> _Task prompt_
Please output exactly the run of lines that starts at the line with "The height and width of the screenshot is (128, 327)." and ends at the last line of the records below.

╭─ Data listing

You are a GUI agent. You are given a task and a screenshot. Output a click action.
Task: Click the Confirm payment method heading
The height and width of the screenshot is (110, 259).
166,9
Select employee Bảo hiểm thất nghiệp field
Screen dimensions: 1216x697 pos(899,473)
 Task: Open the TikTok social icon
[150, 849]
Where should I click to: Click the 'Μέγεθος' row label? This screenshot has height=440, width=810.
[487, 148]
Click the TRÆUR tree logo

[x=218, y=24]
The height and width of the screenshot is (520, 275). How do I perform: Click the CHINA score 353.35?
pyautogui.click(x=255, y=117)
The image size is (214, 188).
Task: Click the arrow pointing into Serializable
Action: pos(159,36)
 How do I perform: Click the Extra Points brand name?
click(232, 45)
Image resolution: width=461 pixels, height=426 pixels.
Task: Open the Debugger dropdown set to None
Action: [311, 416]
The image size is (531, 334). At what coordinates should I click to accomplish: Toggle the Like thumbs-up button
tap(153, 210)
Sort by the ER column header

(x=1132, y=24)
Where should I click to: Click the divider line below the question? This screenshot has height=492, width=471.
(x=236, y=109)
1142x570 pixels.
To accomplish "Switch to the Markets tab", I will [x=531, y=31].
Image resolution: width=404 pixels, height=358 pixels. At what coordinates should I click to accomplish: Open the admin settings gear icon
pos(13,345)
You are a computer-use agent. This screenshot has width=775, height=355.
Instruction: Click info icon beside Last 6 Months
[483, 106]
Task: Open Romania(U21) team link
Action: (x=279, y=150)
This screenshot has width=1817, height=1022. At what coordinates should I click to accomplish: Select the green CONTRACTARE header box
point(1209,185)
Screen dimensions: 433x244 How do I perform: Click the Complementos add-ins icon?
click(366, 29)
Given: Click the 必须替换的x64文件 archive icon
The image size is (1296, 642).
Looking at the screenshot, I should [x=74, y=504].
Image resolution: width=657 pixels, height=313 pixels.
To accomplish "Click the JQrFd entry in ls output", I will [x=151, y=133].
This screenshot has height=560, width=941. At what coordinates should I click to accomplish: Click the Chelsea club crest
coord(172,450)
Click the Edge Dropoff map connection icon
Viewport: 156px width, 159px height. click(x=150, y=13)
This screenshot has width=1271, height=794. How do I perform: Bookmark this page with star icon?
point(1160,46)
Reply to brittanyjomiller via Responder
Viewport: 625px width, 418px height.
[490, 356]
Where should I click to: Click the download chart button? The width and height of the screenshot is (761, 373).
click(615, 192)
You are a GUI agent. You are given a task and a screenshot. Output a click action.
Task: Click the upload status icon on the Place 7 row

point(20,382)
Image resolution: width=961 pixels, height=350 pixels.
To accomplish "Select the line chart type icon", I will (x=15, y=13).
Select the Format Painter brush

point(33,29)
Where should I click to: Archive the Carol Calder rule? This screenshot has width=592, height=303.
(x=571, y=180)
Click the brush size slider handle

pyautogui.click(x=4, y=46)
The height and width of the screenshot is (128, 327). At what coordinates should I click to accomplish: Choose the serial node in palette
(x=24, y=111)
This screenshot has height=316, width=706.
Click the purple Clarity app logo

╰─

> _Solution to this exercise_
The height and width of the screenshot is (128, 327). At what coordinates should I click to accomplish: Choose the serial node in palette
(x=24, y=111)
This screenshot has height=316, width=706.
Click the purple Clarity app logo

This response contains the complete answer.